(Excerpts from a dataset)
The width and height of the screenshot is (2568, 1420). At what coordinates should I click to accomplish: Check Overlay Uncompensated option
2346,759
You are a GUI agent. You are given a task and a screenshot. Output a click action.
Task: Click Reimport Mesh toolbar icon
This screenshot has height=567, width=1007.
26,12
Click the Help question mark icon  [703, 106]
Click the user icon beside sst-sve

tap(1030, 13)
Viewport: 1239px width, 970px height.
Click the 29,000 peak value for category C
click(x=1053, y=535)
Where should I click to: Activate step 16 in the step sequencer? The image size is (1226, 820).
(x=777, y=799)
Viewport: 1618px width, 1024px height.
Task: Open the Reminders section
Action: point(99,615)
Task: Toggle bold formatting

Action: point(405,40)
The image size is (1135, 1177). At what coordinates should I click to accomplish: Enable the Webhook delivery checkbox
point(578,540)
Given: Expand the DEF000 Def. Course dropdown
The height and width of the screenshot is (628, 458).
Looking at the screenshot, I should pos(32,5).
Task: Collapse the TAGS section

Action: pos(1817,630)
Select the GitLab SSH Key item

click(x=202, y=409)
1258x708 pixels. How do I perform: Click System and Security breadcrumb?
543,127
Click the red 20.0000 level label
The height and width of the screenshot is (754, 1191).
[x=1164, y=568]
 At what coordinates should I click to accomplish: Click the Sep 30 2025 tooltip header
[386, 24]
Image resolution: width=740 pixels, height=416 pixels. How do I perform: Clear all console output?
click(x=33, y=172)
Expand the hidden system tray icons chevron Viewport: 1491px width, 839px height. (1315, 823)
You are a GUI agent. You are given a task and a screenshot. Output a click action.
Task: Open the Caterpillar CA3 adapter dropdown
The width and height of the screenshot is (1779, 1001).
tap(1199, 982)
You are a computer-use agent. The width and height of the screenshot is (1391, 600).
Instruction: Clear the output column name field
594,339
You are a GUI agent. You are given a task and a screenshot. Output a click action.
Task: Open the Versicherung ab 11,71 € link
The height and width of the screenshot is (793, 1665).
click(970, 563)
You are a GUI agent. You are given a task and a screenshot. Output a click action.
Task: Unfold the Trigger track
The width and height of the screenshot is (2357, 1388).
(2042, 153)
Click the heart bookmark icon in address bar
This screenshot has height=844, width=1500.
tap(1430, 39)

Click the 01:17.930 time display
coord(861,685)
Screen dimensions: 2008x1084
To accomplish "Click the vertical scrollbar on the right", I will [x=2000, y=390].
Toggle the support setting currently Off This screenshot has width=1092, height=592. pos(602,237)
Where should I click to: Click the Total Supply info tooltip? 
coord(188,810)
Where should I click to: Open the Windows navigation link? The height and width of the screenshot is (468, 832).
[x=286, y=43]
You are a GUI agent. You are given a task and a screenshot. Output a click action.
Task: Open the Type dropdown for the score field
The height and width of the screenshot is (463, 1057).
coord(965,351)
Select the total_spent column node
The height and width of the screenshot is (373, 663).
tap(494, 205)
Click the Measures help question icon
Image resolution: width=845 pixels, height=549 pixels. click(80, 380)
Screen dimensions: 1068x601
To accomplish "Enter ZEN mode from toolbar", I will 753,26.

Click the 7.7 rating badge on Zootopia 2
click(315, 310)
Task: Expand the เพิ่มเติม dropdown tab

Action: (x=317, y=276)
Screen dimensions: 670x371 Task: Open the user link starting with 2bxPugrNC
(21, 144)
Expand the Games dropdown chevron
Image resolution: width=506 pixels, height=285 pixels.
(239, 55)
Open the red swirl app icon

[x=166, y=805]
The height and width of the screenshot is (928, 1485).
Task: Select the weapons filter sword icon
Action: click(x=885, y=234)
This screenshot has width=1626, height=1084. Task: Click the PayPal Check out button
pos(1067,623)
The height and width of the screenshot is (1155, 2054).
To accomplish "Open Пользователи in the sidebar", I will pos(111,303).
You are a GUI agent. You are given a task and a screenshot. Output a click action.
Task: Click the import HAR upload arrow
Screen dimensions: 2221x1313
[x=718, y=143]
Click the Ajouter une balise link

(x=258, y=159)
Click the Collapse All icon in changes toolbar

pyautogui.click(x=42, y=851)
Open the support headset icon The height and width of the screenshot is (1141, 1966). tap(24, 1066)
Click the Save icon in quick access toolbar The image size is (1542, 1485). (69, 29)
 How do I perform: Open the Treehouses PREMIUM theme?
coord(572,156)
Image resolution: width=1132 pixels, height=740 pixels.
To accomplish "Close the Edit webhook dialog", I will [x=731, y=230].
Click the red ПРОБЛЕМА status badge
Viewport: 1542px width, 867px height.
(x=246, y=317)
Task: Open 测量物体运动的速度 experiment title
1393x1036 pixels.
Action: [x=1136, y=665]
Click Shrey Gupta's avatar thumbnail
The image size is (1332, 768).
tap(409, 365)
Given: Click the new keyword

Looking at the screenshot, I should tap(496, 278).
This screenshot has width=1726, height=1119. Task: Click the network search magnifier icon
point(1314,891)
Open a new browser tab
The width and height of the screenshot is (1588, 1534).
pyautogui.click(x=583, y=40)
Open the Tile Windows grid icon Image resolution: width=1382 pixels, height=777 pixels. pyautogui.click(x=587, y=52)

• **ASSIGNMENT**
If a line in the records above contains the word "will", copy it.

• **RESULT**
To accomplish "Click the vertical scrollbar on the right", I will [x=2000, y=390].
To accomplish "Enter ZEN mode from toolbar", I will 753,26.
To accomplish "Open Пользователи in the sidebar", I will pos(111,303).
To accomplish "Close the Edit webhook dialog", I will [x=731, y=230].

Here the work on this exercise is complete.